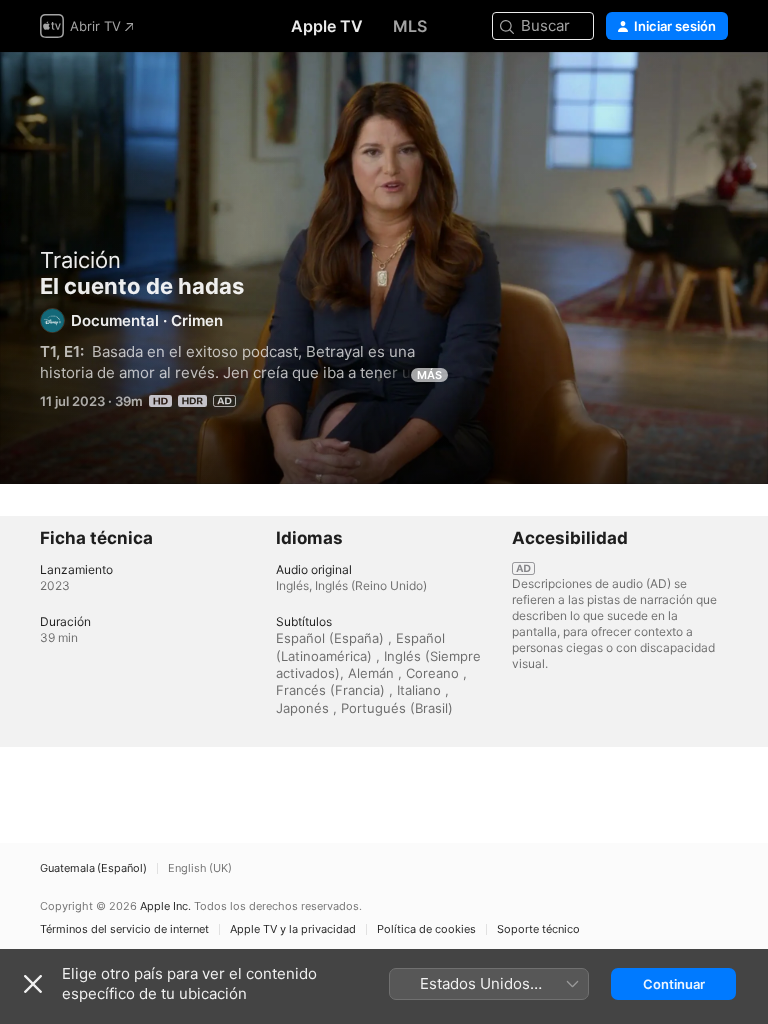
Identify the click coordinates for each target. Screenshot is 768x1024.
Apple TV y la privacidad (293, 929)
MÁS (429, 375)
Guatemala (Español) (93, 868)
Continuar (674, 984)
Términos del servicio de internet (124, 929)
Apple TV (327, 26)
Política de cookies (426, 929)
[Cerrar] (33, 984)
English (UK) (200, 868)
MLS (410, 26)
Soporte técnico (538, 929)
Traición (80, 260)
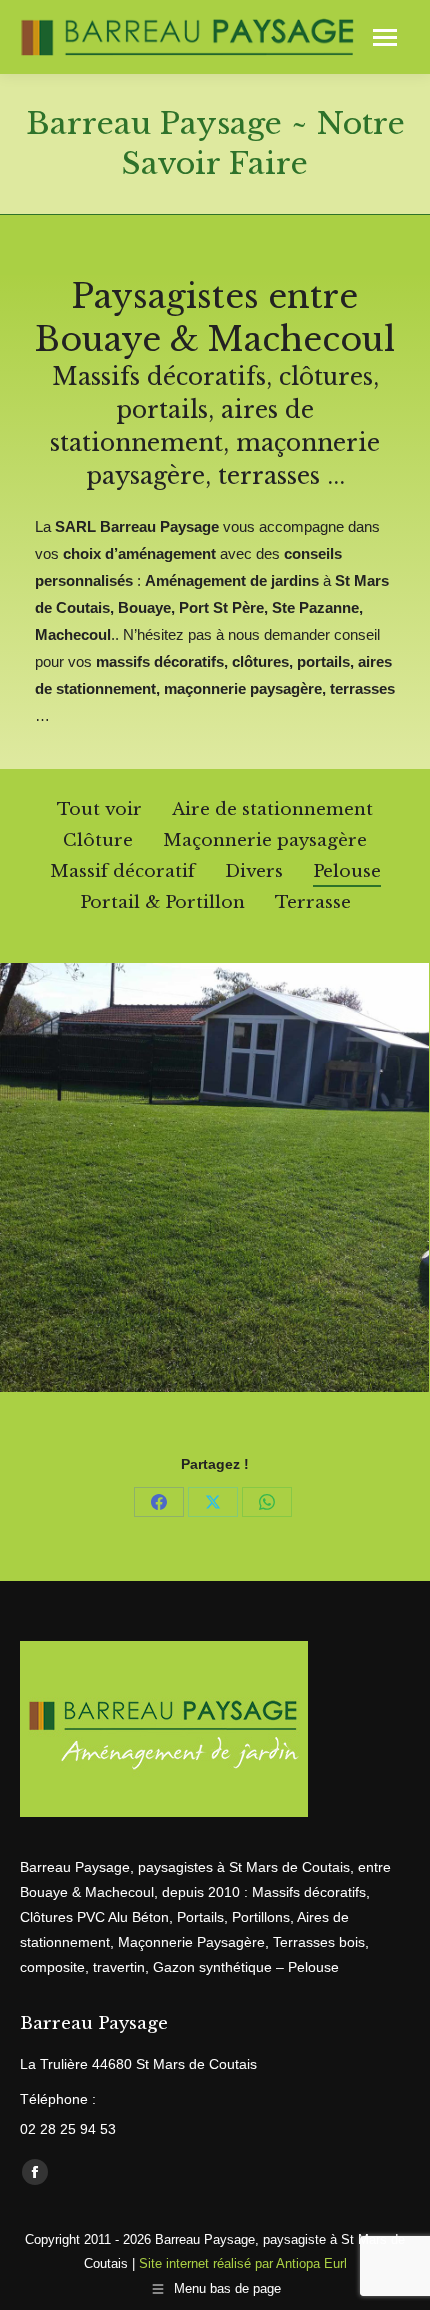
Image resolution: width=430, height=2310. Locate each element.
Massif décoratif (122, 871)
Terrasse (313, 902)
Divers (254, 871)
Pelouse (347, 871)
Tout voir (99, 809)
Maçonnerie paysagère (265, 840)
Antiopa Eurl (311, 2263)
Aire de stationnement (272, 809)
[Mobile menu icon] (385, 37)
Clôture (98, 840)
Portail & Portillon (162, 902)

· · · ·

All entries above should be returned exactly, apart from their pictures.

Identify the click coordinates for each target. Screenshot is 768x1024.
Apple TV y la privacidad (293, 929)
MÁS (429, 375)
Guatemala (Español) (93, 868)
Continuar (674, 984)
Términos del servicio de internet (124, 929)
Apple TV (327, 26)
Política de cookies (426, 929)
[Cerrar] (33, 984)
English (UK) (200, 868)
MLS (410, 26)
Soporte técnico (538, 929)
Traición (80, 260)
Image resolution: width=430, height=2310. Locate each element.
Massif décoratif (122, 871)
Terrasse (313, 902)
Divers (254, 871)
Pelouse (347, 871)
Tout voir (99, 809)
Maçonnerie paysagère (265, 840)
Antiopa Eurl (311, 2263)
Aire de stationnement (272, 809)
[Mobile menu icon] (385, 37)
Clôture (98, 840)
Portail & Portillon (162, 902)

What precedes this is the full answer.